この何十年、中年(後期高齢者)太りがやばい事になっている。意志が弱いからやばい事になってはいても生活習慣を変える事はしていないのだ。
30〜40代には体重が変わらずにいたので心配はしていなかったのだが、ある日何かの本に「運動もしないのに体重が同じなのは、筋肉が減って脂肪が増えたせい」と書いてあった。
いわれてみれば全くその通りと、当時一応毎晩腕立て伏せと腹筋は結構な数やってはいたが、腕の細さとお腹の出っ張りは変わらずで、10年もしないうちにやめた黒歴史がある。

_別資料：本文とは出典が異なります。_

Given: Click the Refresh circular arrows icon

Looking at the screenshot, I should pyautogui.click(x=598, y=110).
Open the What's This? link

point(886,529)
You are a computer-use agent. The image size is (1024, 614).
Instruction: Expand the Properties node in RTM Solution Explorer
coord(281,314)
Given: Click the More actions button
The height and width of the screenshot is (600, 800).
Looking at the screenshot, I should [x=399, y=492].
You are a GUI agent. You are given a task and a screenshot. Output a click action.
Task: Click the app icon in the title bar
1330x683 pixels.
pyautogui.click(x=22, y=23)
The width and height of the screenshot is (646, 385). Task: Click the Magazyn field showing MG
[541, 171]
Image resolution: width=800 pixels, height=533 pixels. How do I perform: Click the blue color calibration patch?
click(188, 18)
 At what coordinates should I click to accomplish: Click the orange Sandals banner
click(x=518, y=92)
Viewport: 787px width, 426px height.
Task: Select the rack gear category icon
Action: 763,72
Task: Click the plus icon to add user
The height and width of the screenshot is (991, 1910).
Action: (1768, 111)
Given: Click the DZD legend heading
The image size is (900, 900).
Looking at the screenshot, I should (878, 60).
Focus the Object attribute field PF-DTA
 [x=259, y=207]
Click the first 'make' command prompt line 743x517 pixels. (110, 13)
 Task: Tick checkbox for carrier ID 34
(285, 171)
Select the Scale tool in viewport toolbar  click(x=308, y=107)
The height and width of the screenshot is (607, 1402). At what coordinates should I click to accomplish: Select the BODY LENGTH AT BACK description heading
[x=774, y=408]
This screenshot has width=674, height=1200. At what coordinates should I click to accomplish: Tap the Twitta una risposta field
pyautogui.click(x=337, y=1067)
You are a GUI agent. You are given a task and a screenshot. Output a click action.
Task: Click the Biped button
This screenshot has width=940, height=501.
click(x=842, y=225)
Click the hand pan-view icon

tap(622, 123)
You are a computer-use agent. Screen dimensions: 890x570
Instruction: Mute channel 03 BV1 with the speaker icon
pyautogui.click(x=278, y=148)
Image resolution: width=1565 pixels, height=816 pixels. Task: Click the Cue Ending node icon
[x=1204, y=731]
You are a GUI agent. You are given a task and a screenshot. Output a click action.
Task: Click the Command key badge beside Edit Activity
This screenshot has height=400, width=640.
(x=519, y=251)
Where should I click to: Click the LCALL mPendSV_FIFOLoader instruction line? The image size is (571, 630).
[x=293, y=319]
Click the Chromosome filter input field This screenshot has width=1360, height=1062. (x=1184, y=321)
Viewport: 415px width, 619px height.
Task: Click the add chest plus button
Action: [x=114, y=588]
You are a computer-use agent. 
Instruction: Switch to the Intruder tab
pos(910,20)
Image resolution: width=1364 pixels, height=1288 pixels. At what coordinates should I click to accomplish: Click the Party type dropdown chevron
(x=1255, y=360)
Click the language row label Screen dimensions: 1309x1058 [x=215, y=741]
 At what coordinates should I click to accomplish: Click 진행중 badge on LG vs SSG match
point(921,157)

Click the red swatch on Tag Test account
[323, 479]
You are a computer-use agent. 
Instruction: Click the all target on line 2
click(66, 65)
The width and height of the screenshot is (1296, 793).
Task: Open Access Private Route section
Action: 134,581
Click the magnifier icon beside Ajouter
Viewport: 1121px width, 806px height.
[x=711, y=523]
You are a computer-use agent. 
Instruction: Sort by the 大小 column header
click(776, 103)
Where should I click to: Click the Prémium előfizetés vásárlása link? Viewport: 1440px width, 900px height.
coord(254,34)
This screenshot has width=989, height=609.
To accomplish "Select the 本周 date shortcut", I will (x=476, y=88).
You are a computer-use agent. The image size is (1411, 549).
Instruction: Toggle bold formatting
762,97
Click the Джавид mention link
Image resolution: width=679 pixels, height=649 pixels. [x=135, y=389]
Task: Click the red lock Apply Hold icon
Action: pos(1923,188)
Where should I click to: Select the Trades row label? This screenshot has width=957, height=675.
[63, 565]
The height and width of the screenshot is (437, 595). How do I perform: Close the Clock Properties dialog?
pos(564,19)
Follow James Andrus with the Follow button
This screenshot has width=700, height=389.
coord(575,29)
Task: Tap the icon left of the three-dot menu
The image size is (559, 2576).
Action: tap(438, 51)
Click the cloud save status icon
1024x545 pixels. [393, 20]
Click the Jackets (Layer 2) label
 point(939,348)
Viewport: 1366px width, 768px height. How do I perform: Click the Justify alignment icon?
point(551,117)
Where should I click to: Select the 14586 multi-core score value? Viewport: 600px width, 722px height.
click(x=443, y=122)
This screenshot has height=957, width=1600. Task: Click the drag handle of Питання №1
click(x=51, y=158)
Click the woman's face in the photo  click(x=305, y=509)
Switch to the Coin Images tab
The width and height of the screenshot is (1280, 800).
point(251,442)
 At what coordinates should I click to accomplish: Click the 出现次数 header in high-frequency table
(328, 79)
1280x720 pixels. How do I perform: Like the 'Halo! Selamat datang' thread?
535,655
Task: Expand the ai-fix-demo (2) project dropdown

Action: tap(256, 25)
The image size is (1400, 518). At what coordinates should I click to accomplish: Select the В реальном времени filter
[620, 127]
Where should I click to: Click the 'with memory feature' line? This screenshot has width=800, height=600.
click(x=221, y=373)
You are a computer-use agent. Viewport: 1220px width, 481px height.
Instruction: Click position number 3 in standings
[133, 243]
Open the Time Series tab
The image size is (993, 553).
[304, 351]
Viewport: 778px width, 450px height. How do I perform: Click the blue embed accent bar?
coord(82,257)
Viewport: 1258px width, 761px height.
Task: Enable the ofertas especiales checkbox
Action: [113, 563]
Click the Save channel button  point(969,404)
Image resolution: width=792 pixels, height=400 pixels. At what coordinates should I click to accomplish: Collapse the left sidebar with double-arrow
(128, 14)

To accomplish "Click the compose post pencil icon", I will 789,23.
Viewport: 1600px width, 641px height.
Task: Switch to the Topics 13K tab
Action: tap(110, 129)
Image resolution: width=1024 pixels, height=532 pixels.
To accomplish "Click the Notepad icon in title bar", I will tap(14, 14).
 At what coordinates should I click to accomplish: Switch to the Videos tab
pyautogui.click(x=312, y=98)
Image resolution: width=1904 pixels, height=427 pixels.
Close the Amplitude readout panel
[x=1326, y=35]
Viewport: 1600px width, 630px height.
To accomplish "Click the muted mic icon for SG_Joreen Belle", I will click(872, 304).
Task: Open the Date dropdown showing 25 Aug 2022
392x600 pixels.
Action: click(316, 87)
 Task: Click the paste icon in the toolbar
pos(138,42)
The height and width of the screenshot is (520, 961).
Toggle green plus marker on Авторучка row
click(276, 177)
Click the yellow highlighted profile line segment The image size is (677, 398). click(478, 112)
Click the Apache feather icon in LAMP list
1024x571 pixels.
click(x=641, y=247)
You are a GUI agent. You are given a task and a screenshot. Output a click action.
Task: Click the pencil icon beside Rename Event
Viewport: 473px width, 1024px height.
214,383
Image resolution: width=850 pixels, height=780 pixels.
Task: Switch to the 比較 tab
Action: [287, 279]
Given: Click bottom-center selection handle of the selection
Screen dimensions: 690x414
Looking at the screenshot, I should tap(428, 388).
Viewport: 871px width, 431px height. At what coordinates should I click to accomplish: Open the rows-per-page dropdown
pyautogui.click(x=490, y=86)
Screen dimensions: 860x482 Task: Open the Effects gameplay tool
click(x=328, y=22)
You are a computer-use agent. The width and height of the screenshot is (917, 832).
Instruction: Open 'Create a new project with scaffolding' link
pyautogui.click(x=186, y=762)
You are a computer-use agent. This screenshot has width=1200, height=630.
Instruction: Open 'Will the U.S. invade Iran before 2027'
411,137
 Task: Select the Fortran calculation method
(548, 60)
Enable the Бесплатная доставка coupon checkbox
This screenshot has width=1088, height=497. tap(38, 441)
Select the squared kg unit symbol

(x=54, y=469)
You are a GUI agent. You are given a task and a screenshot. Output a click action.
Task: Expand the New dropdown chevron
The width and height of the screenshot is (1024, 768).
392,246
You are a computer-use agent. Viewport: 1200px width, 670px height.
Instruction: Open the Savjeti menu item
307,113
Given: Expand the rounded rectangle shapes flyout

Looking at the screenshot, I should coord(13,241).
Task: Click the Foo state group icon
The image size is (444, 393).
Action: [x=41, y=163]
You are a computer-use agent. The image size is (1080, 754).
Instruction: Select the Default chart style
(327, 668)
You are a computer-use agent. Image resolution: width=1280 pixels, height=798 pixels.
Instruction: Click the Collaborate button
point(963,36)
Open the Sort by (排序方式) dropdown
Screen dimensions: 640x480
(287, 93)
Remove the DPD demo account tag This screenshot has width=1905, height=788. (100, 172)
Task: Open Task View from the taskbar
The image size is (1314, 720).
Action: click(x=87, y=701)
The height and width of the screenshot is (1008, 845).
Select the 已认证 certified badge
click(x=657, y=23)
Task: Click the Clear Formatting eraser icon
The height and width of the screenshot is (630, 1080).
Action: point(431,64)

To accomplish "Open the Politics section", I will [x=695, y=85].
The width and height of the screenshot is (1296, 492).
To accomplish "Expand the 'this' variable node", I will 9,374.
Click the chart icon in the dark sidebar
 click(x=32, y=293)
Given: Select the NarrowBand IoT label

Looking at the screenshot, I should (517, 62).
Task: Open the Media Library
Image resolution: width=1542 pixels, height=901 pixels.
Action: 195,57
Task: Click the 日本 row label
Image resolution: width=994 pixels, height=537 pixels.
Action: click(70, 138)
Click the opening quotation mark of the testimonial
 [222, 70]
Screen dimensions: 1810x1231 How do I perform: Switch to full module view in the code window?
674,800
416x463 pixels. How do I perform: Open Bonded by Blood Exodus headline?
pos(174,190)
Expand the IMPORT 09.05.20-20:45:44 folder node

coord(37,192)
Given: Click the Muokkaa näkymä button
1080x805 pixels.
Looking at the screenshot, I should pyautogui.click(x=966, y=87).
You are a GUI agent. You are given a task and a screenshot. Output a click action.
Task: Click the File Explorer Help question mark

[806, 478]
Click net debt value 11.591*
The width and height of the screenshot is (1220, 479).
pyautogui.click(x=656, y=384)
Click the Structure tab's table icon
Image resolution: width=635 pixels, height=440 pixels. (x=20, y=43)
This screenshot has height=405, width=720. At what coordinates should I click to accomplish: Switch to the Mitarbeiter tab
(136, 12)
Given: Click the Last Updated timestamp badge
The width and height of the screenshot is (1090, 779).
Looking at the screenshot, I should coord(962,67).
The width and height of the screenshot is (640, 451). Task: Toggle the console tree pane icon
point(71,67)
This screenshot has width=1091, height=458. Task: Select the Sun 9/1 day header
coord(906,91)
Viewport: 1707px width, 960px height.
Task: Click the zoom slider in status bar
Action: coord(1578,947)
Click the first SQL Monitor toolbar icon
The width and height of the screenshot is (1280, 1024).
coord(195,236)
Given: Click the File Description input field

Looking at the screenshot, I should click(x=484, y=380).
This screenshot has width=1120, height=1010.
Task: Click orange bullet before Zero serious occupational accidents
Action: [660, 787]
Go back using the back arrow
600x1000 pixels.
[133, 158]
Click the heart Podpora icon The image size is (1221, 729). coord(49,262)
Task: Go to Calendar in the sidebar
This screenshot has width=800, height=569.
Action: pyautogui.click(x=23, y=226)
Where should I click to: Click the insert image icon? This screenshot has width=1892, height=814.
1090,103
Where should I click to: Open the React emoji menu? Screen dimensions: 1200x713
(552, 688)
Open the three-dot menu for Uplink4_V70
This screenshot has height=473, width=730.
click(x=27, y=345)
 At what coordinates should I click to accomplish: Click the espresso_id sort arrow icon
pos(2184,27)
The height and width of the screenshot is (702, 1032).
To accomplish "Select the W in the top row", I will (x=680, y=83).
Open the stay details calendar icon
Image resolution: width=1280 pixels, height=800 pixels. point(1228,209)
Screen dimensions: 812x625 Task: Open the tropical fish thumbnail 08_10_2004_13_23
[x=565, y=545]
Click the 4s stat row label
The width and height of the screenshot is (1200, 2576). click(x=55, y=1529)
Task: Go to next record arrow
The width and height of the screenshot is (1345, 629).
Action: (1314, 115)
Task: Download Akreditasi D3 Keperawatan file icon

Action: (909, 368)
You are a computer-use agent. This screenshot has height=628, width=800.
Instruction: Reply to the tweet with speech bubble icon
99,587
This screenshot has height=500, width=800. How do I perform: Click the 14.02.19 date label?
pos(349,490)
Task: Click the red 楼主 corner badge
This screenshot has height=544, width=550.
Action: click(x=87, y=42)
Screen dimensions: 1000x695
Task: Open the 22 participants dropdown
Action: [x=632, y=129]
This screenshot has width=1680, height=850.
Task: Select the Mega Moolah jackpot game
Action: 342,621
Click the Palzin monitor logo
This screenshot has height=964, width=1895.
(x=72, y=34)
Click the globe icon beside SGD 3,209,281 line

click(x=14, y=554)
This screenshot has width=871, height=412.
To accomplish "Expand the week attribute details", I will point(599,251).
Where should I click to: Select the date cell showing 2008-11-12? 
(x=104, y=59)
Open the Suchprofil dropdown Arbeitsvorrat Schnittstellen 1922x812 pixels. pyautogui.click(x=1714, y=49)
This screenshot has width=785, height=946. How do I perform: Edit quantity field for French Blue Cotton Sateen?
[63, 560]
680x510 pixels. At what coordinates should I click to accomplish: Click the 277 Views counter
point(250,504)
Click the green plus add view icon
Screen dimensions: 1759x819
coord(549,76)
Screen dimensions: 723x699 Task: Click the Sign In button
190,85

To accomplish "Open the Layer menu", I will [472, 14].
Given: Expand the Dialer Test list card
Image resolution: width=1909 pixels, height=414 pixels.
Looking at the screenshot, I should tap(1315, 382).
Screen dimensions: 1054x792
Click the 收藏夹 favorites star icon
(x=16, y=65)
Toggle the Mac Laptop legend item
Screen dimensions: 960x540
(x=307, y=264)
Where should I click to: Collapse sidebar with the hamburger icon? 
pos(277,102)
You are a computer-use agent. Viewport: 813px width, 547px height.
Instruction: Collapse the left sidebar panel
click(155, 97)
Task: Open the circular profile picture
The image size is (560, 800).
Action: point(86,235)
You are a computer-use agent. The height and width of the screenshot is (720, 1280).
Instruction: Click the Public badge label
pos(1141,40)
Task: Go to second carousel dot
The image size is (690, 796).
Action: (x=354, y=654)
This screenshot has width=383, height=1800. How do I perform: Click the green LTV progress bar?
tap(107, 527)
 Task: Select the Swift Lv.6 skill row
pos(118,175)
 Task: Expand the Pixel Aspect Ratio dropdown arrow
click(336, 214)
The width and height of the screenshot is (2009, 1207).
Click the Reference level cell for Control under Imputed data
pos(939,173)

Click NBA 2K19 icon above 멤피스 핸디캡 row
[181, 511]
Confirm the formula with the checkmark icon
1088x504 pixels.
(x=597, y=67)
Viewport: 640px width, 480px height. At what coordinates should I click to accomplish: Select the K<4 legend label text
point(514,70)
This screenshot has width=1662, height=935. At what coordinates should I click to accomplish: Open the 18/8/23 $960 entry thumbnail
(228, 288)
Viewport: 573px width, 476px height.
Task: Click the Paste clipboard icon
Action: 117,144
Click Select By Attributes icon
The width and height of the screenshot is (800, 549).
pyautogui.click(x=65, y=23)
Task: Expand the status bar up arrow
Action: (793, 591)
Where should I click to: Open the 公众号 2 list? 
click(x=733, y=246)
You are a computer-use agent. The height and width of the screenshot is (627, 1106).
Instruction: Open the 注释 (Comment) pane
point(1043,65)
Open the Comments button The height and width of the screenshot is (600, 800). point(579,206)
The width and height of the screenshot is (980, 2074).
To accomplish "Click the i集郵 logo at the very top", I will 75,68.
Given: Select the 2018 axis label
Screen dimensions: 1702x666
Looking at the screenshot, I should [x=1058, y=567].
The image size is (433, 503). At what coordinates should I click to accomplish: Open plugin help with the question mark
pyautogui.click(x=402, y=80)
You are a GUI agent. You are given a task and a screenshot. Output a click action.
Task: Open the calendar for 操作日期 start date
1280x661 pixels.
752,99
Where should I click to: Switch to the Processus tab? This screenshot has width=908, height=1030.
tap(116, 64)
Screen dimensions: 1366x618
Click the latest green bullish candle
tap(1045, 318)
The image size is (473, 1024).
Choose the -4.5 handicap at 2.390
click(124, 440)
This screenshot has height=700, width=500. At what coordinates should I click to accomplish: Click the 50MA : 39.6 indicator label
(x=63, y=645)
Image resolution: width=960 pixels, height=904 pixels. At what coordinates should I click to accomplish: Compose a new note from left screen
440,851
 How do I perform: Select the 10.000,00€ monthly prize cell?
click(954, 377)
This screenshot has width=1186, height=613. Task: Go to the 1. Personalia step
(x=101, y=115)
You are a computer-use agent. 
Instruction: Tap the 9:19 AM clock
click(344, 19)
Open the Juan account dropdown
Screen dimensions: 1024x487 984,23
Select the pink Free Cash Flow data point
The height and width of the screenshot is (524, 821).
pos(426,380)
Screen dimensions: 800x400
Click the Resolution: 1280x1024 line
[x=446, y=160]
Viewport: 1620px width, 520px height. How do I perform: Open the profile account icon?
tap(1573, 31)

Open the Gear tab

さて、この中年太りであるが、米科学誌「Cell Metabolism」に掲載された名古屋大の中村和弘教授らの研究チームの論文によると、その仕組みが突き止められたとか
。
ラットを使った実験で、視床下部の神経細胞に存在し、栄養過剰を検知して代謝を促す受容体(MC4R)に着目。このMC4Rが視床下部にある神経細胞の「一次繊毛(せんもう)」に集まっているのが分かり、そこが加齢などで短くなるのが肥満の原因としている。
視床下部は脳の真ん中辺りにあり、交感神経・副交感神経機能および内分泌機能を全体として総合的に調節しているらしい。素人には正確に脳のどの部分でどんな形をしているのか全く分からないのだが。
論文を見てみると(読んでみるとではない)なんともかわいいラットのイラストなどが載っていて面白い。イラストには神経細胞も描かれているが、その細胞からアンテナ状に伸びるうちの1本(一次繊毛)の長さが年を取るほど短くなり、それに伴って過食が進みメタボ状態になるという。
逆に食事を摂生するとこの繊毛が再生する事も分かったらしい。中村教授によると食べ過ぎ、カロリーの取り過ぎを控えることで抗肥満作用を維持したまま年を取れるのでは、とのこと。
確かに食事を考えて制限し、カロリーを減らせば痩せられる。頭では理解できるが欲望がついていかない。